When something loves me I love it back, Deanna had said to me once. That was her rule to live by, her credo, her own semper fidelis. But she was in the battle of her life now, with bomb after bomb falling all around her, and it was anyone’s guess if that love could actually survive. Judging by the expression on her face, I would’ve had to say no. She was having problems recognizing me, I imagined — recognizing this man as the generally loving and gentle husband she’d known for eighteen years. Not this guy, who’d had a seedy affair and paid blackmail money because of it and even enlisted someone to get rid of this blackmailer for him. Was it possible?

“I didn’t know what else to do,” I said lamely.

“What happened?”

“I think Vasquez killed him.”

A sharp intake of breath. Even now, when I’d no doubt ripped apart every illusion she once cherished, I was still capable of surprising her. An affair—bad enough; but then murder.

“Oh, Charles . . .”

“I think . . . I believe, this man, the man who died, may have been taping me. Setting me up, sort of.”

“What do you mean, setting you up?

“He was an ex-con, Deanna. He was an ex-con and an informant, I think. He was obligated, maybe.”

“You’re telling me . . . ?”

“I don’t know. I’m not sure. But I’m worried.”

And so was she. But maybe the biggest thing she was worried about was where love goes when it goes. This steadfast devotion of hers, which had been pummeled and knocked around and stomped on. Where?

“I knew something was wrong, Charles. I thought some money was missing before—when you took the first ten thousand, I guess. Maybe it’s my imagination, I thought. So I didn’t say anything. Maybe I was imagining everything — the way you were acting. The hours you were keeping. Everything. I thought it might be a woman. But I didn’t want to believe it. I was waiting for you to come tell me, Charles. . . .”

And now I had told her. But more than she could have actually imagined.

She asked me a few more questions—some of the ones I’d expected she would. Who was this woman, exactly? Was she married, too? Was it really just that one time? But I could tell her heart wasn’t really in it. And then other questions that maybe her heart was in, or what was left of her heart — how much trouble was I really in with the police, for instance, things of that nature.

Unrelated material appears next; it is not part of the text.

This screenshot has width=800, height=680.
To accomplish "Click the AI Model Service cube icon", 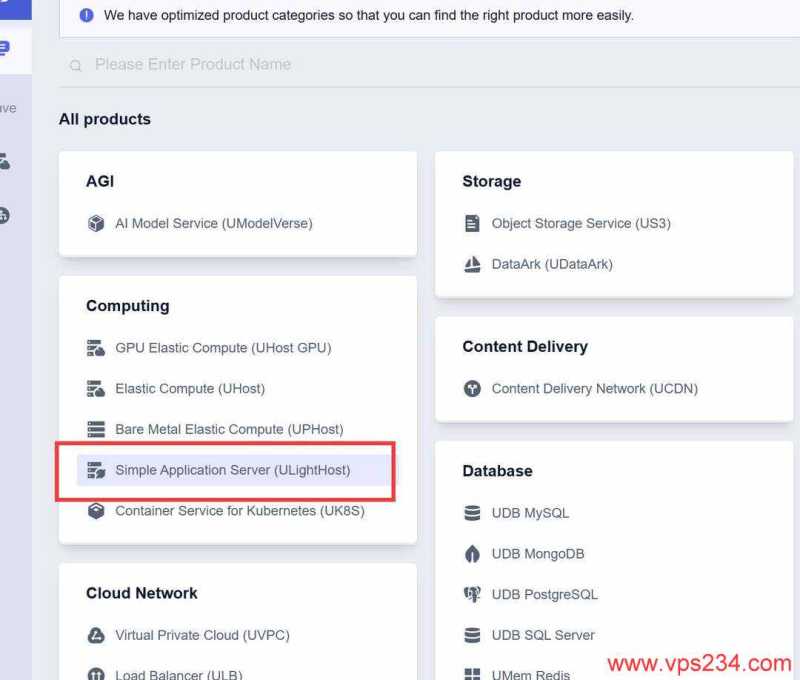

But in the end, she told me to leave the house. She didn’t know for how long, but she wanted me out of there.

A few weeks later, weeks I spent avoiding Deanna and retiring to the guest bedroom after Anna went to bed, I found a furnished apartment in Forest Hills.

THIRTY

Forest Hills seemed to be made up of Orthodox Jews and unorthodox sectarians. People who seemed alone, or who were without a visible means of support, or who didn’t seem to really belong there. In that particular apartment or particular building or that actual neighborhood. I fit in perfectly.

For instance, I looked like a married man, but where was my wife? I was undoubtedly a father, but where exactly were my kids? And then I even became a little shaky on the means-of-support thing.

On the first Tuesday after I moved out, I took the train into work at Continental Boulevard.